O preço das terras era bem acessível, o clima com estações secas e chuvosas bem definido e a topografia excelente para o cultivo de culturas como soja, milho e algodão em larga escala. As dificuldades, porém, foram muitas: não havia estradas, água potável, eletricidade, escolas e as primeiras moradias eram feitas de lona. Alguns dormiam no próprio carro. Quando pensavam em desistir, o sonho de uma vida melhor e a vontade de prosperar falavam mais alto e os faziam perseverar. As colheitas e as áreas plantadas se expandiam ano após ano, fazendo com que os sulistas criassem raízes, filhos e vínculos definitivos com a nova terra.

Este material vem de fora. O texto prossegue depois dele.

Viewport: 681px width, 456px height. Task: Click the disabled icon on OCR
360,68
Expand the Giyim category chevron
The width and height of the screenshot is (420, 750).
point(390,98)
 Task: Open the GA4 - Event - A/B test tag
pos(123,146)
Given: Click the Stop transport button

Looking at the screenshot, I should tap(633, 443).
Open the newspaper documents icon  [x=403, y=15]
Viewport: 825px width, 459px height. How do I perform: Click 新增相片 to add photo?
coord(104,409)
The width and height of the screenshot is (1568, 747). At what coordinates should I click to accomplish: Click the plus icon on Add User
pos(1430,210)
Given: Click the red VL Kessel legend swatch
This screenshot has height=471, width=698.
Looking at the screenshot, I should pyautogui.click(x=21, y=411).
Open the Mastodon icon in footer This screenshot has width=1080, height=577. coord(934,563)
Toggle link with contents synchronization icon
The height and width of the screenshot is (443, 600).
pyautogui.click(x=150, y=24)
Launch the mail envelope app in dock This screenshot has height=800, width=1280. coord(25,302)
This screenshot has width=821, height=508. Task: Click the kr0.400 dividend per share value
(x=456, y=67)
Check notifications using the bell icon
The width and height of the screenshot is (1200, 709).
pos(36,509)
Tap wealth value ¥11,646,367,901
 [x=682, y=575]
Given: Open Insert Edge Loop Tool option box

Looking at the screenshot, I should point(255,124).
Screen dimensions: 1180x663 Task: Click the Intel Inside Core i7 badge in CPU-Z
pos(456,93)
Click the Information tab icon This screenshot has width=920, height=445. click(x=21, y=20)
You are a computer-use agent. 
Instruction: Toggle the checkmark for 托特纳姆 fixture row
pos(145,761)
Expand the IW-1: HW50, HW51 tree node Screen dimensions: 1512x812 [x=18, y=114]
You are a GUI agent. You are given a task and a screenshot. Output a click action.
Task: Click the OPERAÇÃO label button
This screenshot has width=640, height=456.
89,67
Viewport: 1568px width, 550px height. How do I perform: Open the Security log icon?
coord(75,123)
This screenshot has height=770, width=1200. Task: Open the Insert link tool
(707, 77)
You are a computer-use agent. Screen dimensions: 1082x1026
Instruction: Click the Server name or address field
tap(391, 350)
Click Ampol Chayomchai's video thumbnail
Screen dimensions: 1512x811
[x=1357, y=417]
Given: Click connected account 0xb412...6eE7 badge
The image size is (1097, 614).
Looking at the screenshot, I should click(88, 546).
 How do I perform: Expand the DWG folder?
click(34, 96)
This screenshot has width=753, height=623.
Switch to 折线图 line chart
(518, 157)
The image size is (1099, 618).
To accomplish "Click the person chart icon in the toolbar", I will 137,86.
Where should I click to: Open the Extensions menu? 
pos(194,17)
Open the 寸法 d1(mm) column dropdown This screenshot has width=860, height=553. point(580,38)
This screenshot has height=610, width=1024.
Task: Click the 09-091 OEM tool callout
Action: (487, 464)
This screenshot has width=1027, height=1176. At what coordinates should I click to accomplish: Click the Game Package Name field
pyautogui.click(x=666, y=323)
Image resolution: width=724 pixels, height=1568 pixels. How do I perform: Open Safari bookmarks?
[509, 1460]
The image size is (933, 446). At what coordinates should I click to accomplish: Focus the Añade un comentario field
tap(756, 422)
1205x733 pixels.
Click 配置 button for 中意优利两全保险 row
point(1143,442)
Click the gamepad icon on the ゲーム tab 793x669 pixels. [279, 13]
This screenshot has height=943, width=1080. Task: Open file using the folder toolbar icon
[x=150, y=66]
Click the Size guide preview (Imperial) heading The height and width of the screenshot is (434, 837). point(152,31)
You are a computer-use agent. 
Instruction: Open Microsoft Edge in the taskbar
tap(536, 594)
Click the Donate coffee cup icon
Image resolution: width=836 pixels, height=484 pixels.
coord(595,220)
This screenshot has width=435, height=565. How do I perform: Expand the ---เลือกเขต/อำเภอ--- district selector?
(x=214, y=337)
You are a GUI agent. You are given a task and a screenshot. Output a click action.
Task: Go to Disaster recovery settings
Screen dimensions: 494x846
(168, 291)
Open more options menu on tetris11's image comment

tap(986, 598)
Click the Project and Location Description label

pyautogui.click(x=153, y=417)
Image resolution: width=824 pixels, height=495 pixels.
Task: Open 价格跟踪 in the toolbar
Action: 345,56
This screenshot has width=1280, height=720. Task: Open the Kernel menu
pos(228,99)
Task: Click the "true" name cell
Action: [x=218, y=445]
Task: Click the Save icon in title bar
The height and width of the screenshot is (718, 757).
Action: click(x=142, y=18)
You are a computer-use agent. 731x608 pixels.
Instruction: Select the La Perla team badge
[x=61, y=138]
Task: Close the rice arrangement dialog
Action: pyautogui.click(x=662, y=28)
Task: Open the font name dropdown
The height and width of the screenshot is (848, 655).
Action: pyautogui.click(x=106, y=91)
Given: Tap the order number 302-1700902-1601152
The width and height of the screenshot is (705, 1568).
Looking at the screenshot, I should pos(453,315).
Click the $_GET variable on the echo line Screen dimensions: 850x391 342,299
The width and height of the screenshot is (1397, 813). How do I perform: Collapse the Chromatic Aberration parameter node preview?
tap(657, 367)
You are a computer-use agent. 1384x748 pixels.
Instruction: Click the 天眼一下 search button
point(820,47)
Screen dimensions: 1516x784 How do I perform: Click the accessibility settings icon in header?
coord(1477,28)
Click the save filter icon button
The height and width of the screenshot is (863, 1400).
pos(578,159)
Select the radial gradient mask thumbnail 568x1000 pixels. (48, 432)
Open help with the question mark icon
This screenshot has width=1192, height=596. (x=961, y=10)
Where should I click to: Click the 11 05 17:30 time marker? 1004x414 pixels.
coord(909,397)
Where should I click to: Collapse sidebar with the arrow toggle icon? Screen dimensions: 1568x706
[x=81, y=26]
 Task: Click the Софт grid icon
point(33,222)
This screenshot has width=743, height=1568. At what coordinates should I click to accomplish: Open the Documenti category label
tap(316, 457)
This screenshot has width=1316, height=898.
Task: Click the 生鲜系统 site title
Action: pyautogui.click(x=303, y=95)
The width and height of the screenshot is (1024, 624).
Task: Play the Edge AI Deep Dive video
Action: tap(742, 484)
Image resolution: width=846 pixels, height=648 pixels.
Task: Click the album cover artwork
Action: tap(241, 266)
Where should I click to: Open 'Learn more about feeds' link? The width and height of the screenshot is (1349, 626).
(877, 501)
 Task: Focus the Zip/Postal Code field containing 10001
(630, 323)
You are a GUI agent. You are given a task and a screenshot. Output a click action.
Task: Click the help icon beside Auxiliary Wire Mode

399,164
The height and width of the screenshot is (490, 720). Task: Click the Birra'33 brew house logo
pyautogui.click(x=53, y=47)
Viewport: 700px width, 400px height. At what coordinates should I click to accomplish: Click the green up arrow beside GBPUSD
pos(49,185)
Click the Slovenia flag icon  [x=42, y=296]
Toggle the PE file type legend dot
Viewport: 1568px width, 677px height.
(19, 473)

O crescimento foi e ainda é vertiginoso. Nos últimos quatro anos, somente o estado do Tocantins expandiu sua área plantada ao ritmo de 25% ao ano, segundo dados da Companhia Nacional de Abastecimento (Conab). Até 2022, segundo projeções do Ministério da Agricultura, Pecuária e Abastecimento (Mapa), o Brasil plantará cerca de 70 milhões de hectares de lavouras e a expansão da agricultura continuará ocorrendo no bioma Cerrado. Somente a região que compreende os estados do Maranhão, Tocantins, Piauí e Bahia terá, nesse mesmo período, o total de 10 milhões de hectares, o que representará 16,4% da área plantada e deverá produzir entre 18 a 24 milhões de toneladas de grãos, um aumento médio de 27,8%.

O MATOPIBA possui fazendas que são verdadeiras empresas, administradas de forma profissional, com tecnologia de ponta e altamente produtivas. A região é a quarta maior produtora de grãos do Brasil, sua produção é destinada tanto ao mercado interno quanto ao externo e a expansão prossegue. “ Só iremos parar quando chegar ao mar” – costumam brincar.

Do lado de fora das porteiras, porém, a realidade ainda é dura. A maioria da população nativa é pobre ou muito pobre e as cidades, ainda carentes dos itens mais básicos de infraestrutura, não acompanharam o desenvolvimento do campo. Ainda assim, a situação na atualidade é muito melhor do que em tempos pretéritos. As fazendas e as empresas que vieram empregam milhares de pessoas que antes tinham que buscar trabalho em outras localidades e hoje veem o futuro com confiança e esperança.

Assim como seus antepassados europeus que vieram “ fazer a América”, os sulistas desbravaram uma das áreas mais inóspitas de nosso país, triunfaram e tornaram-se verdadeiros empreendedores do campo. Será que o mar realmente é o limite?